Life, Love, and Death as One

In Voices from Chernobyl, several victims of the Chernobyl nuclear disaster share how their notions of life, death, and love are all inescapably intertwined. In the preface, these storytellers are referred to as survivors. The inexplicably awful contradiction that these victims are survivors mirrors the fact that death hangs over every aspect of these people’s lives. 

Each storyteller either directly ponders, or at least tells stories of how life and death are one in their lives. One person describes the door that is used in family rituals for death, but also has etch-marks of him and his children growing up. His “whole life is written down on this door” (35). This man is the only person who suggests how life and death, in this case, were beautifully and meaningfully connected, even before the Chernobyl incident. However, after Chernobyl, life and death forcefully become one and the same.

One pregnant woman recalls from her memory as follows: “The baby starts crying, it’s just come out… So they grab the little baby, it’s been on this earth for maybe five, ten minutes, and they throw it out the window…. How are you supposed to live after that? How are you supposed to give birth?” (57). Another woman who stayed in her village and watched all of her neighbors around her die, says, “you can talk to the dead just like you can talk to the living. Makes no difference to me. I can hear the one and the other. When you’re alone… And when you’re sad” (33). And yet another reflects,  “Back then I thought of death just as I did of birth.” (26).

The prevalence of these piercing images and reflections of life and death shows us how much this incident psychologically killed these “survivors.” They however yearn to return to a reality in which life and love are oppositional to death. The first woman captured this in asking,  “Why are these things together – love and death…. No one wants to hear about death. / But I was telling you about love. About my love…” (23).

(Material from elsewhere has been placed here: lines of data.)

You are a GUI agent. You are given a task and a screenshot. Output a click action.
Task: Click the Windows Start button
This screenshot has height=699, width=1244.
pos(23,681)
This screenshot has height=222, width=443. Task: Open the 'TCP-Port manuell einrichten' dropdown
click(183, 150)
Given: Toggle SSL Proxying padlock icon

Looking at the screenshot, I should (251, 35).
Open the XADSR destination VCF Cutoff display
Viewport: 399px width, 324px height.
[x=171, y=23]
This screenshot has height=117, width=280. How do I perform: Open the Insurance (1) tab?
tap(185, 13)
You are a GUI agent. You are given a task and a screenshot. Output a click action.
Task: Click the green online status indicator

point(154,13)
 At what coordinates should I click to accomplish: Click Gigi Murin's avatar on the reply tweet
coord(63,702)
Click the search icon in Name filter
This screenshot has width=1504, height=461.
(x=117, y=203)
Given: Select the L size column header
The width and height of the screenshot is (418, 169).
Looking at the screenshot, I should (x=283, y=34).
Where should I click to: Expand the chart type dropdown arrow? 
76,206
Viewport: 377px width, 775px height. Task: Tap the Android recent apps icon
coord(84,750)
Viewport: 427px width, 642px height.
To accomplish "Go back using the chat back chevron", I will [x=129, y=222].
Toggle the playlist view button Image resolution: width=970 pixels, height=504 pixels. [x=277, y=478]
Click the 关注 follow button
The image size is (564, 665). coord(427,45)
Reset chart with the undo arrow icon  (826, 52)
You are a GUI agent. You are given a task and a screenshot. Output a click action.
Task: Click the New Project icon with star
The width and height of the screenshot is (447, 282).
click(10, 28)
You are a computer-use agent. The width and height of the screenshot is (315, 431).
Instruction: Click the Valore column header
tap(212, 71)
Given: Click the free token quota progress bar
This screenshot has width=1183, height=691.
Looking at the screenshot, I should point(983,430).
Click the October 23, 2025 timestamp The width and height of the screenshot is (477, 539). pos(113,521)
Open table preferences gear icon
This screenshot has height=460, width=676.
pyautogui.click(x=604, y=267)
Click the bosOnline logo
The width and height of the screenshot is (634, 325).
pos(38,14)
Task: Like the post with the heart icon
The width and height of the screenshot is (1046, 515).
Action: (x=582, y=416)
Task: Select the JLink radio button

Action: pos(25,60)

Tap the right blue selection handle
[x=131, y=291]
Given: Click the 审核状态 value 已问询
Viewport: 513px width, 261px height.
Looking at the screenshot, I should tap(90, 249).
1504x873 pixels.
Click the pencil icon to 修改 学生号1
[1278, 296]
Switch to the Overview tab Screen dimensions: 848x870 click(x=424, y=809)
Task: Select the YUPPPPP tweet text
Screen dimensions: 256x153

The concepts of how nature and individuals and society are in a war with one another– as discussed by our classmates’ blog posts — resonates with me. However, I found it difficult to focus on the portrayal of nature in this work. There are certainly passages that are rich with commentary on how the animals responded to the incident. However, I found, in reading these narratives, that the human emotional destruction is so strikingly horrific that I didn’t even have any emotional capacity to think about nature. In my next read, I will try to hone in more on this, but ultimately, how could these people even think about nature, when their friends and family are being destroyed?